In dit besluit wordt verstaan onder:

a. buitengewoon opsporingsambtenaar: de buitengewoon opsporingsambtenaar, bedoeld in artikel 2;

b. Voedsel en Waren Autoriteit: de Voedsel en Waren Autoriteit, genoemd in artikel 1, onder b, van het Besluit Staatstoezicht op de volksgezondheid.

Artikel 2

Maximaal 400 personen werkzaam bij de Voedsel en Waren Autoriteit en belast met de opsporing van strafbare feiten zijn aangewezen als buitengewoon opsporingsambtenaar.

Artikel 3

1. De buitengewoon opsporingsambtenaar is bevoegd tot het opsporen van de feiten strafbaar gesteld bij of krachtens:

a. de Warenwet;

b. de Landbouwkwaliteitswet;

c. de Destructiewet;

d. de Wet op de dierproeven;

e. de Bestrijdingsmiddelenwet 1962;

f. de Kernenergiewet;

g. de Drank- en Horecawet;

h. de Tabakswet;

i. de artikelen 172 tot en met 175, 179,180, 184, 198, 329 en 330, van het Wetboek van Strafrecht;

j. de artikelen 13 en 19 van de Landbouwwet;

k. artikel 11, onderdeel a, sub 5, de artikelen 17, 19, 38, 44, 45, 55, 66, 96 tot en met 99, 100, 103, 107 en 111 van de Gezondheids- en welzijnswet voor dieren, voor zover sprake is van voorschriften die de volksgezondheid raken of van voorschriften die gelden in dierproefinstellingen waar de Voedsel en Waren Autoriteit taken verricht in het kader van de Wet op de dierproeven;

l. de artikelen 2, eerste lid, 7, 13, 14, eerste en tweede lid, 17, eerste lid, 18, 19, 20, tweede lid, 21, eerste lid, 24, tweede lid, 30, eerste lid, 32, 33, 35, 36, eerste lid, 37, eerste lid, 38 tot en met 42, 43, eerste lid, 44, eerste lid, 45, derde lid, 49 en 58, derde lid, van de Diergeneesmiddelenwet;

m. de paragrafen 1 en 2 van Hoofdstuk 4, van de Wet milieugevaarlijke stoffen;

n. de voorschriften gebaseerd op artikel 93 van de Wet op de Bedrijfsorganisatie;

o. artikel 34 van de Wegenverkeerswet 1994;

p. andere strafbare feiten, indien en voor zover hij daarmee in een concreet opsporingsonderzoek door een officier van justitie wordt belast, voor de duur van dat onderzoek.

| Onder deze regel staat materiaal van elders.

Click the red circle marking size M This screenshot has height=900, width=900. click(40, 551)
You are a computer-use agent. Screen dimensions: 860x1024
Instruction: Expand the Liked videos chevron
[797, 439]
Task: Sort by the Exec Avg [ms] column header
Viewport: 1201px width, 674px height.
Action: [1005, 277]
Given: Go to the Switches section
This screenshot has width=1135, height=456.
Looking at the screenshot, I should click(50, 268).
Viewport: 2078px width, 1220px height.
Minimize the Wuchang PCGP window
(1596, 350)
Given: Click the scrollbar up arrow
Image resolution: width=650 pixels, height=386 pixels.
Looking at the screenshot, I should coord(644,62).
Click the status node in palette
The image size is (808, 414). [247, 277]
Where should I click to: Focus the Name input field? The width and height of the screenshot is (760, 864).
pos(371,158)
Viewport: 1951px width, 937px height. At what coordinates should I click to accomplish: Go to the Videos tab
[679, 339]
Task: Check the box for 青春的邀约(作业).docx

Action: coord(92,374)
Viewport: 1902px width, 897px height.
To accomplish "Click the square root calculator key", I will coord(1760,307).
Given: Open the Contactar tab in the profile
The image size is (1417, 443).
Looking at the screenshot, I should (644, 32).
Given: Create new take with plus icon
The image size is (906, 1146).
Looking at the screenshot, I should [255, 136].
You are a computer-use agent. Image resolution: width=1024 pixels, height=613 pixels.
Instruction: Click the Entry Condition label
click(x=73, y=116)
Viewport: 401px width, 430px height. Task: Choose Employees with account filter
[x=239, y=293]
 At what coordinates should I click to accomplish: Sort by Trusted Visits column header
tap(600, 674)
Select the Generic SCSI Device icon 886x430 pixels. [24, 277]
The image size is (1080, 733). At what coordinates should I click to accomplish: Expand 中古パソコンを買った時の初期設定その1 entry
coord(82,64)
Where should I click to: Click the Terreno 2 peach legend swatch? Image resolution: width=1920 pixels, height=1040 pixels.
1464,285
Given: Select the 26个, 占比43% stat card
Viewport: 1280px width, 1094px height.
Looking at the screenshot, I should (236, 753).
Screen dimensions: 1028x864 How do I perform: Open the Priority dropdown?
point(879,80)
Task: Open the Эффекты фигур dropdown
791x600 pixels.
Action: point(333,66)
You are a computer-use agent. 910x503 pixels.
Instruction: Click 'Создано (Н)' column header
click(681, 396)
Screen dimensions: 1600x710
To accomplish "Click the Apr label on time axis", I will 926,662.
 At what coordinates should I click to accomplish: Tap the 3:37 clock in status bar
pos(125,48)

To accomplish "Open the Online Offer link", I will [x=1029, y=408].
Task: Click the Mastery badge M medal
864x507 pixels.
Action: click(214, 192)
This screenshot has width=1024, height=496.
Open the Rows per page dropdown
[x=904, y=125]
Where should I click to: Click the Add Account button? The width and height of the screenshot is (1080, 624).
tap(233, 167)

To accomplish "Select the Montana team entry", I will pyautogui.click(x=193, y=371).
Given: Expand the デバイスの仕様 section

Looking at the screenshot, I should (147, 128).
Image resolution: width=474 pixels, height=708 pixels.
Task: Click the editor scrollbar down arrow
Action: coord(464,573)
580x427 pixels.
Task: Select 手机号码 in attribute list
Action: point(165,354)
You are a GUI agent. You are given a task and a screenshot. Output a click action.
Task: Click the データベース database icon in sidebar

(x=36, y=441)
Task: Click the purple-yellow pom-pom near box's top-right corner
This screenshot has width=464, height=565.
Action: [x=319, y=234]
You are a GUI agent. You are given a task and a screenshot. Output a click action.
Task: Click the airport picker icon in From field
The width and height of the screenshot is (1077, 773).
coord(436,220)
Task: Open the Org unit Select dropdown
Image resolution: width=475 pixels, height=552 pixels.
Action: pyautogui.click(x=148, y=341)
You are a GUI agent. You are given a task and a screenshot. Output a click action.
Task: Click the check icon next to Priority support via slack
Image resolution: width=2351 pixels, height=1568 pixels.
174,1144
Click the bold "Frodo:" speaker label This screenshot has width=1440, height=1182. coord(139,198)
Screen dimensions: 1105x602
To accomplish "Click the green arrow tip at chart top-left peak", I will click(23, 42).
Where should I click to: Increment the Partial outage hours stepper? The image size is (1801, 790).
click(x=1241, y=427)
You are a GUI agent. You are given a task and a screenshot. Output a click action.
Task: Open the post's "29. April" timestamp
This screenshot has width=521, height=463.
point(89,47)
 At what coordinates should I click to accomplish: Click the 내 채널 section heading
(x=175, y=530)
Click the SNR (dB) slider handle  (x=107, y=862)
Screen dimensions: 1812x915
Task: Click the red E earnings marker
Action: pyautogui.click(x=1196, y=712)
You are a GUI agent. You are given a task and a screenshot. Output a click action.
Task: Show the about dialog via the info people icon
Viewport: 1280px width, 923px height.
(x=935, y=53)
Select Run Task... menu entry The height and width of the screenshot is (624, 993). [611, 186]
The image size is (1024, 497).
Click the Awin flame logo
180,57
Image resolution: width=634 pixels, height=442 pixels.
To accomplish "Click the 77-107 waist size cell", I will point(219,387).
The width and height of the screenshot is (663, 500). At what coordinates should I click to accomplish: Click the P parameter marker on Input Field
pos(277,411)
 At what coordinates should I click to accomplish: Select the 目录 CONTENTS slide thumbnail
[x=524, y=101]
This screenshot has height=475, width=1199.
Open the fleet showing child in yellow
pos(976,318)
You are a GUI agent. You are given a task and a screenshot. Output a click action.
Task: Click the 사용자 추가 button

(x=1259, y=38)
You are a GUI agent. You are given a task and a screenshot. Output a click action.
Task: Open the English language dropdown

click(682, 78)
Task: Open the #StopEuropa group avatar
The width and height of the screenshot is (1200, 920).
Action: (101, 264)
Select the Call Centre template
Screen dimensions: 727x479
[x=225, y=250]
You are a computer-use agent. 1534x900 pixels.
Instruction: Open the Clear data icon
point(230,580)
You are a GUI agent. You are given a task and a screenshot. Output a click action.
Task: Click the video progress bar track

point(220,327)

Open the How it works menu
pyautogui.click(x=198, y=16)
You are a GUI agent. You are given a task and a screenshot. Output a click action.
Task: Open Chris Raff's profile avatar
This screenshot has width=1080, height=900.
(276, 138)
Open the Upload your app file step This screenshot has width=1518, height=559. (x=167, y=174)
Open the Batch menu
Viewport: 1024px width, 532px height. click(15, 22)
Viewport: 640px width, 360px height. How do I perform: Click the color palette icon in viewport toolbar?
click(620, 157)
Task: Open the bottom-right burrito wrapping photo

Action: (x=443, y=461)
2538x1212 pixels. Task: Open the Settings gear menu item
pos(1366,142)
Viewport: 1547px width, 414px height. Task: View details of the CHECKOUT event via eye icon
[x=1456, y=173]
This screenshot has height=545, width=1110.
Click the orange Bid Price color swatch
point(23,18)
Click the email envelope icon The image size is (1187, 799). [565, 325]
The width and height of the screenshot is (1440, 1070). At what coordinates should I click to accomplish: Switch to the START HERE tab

2. De opsporingsbevoegdheid geldt voor het grondgebied van Nederland.

Artikel 4

1. Als toezichthouder van de buitengewoon opsporingsambtenaar is aangewezen de hoofdofficier van justitie van het arrondissementsparket Den Haag.

2. Als direct toezichthouder van de buitengewoon opsporingsambtenaar is aangewezen de korpschef van het regionaal politiekorps Haaglanden.

Artikel 5

De Inspecteur-generaal Voedsel en Waren Autoriteit brengt jaarlijks vóór 1 april over het jaar daaraan voorafgaand aan de Minister van Justitie verslag uit over:

a. het aantal buitengewoon opsporingsambtenaren dat op 31 december werkzaam was bij de Voedsel en Waren Autoriteit;

b. de door die buitengewoon opsporingsambtenaren verrichte activiteiten;

c. de stand van zaken met betrekking tot opleiding van die buitengewoon opsporingsambtenaren, waarbij in ieder geval wordt aangegeven hoeveel personen in het verslagjaar zijn aangemeld voor het door de Minister van Justitie goedgekeurde examen en hoeveel personen in dat jaar voor dat examen zijn geslaagd.

Artikel 6

Aan de buitengewoon opsporingsambtenaar, die belast is met het opmaken van technische processen-verbaal, waarbij hij geen verklaringen van verdachten of getuigen behoeft op te nemen, is ontheffing verleend van het bepaalde in artikel 16, eerste lid, van het Besluit buitengewoon opsporingsambtenaar.

Artikel 7

De op naam gestelde akten van opsporingsbevoegdheid en beëdiging, de legitimatiebewijzen buitengewoon opsporingsambtenaar en de overige benoemingsbescheiden, afgegeven mede op basis van het Besluit buitengewoon opsporingsambtenaar Voedsel en Waren Autoriteit 2002, worden voor de duur van hun geldigheid of tot daarover nader zal zijn beslist, geacht akten en legitimatiebewijzen of overige benoemingsbescheiden afgegeven mede op basis van het onderhavige besluit te zijn.

Artikel 8

Dit besluit treedt in werking met ingang van 8 juli 2007 en vervalt met ingang van 8 juli 2012.

Artikel 9

Dit besluit wordt aangehaald als: Besluit buitengewoon opsporingsambtenaar VWA 2007.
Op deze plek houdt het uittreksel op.